Letting go of what people think takes practice. I soon learned that people who write garbage comments like that have issues (clearly) and that it’s more important for my mental wellness to be who I am, even if some people out there don’t like it.
My biggest wake-up call to the depths and breadth of being publicly judged was when I decided to take a year without wine and to blog about it. There are some very strange, outdated customs that humans have when it comes to unfettered shaming of others about drinking when they’re honest about what it’s like for them if it’s not 100% rainbows and sunshine.
The Alcoholics Anonymous culture is particularly strange to me, although I know it works wonders for many people, and I have a friend who has been nothing but generous in sharing her positive experience with AA. But I’ve also been judged and shamed by many people (strangers) who are AA devotees. The eagerness of strangers to tell me about the depths of my “problem” – and the gleeful prediction of my failure! – is just so…odd. I’ve also had people contact me to share their not-so-great experiences with AA. I think it’s to be expected that not everyone is a fit for AA. Not every problem is created equally, and not every solution works for everyone.
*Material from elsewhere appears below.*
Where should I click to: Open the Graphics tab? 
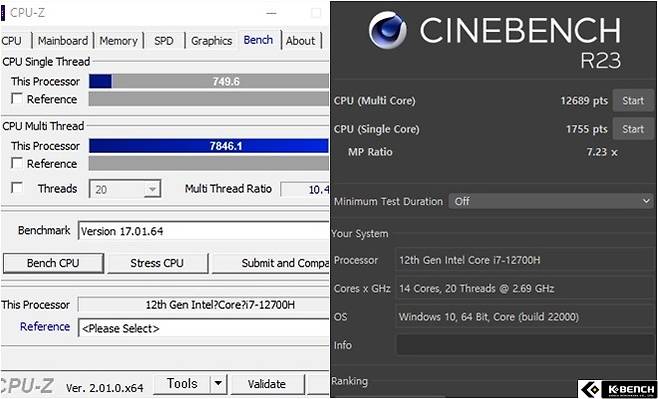coord(212,41)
I know personally, I’m not a fit for AA. I’m not an alcoholic, first of all. And I know there are plenty of others out there like me who want ways to manage their habits in a private and nonjudgmental fashion so that they can decide whether abstinence or moderation is best for them on their own terms, without being pressured or shamed.
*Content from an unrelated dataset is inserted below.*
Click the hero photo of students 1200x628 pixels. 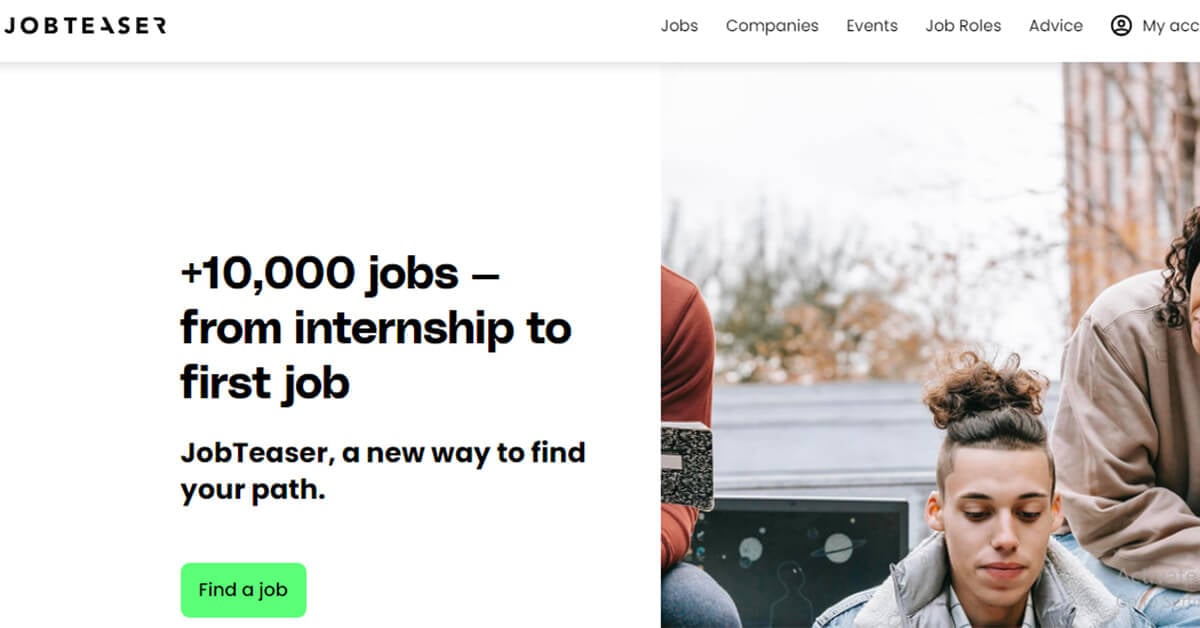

This is partially what spurred me to create my course (formerly 5) now 7 Weeks to a Blissful You. In the course, we don’t focus on drinking because what’s important is to heal the issues around self-worth that make people want to numb out, whether that’s with food, alcohol, TV, Facebook…or even design magazines! We all numb out, and I’m not sure why alcohol is the red-headed stepchild of the bunch. (My apologies to fellow red-heads and step-children.)
It’s my belief that, whatever your numbing agent of choice, people must be allowed to make their own decisions about what’s a happy and healthy balance in their lives – without shame, without judgment, and without the added pressure of the opinions of others and how they think you should live.
Going without wine and being open and honest about it publicly was one of the most rewarding experiences of my life. I’m very well-practiced in letting go of what others think and cultivating authenticity in my life by writing about my struggles so that I may help others be as loud or as private as they want on their own journey.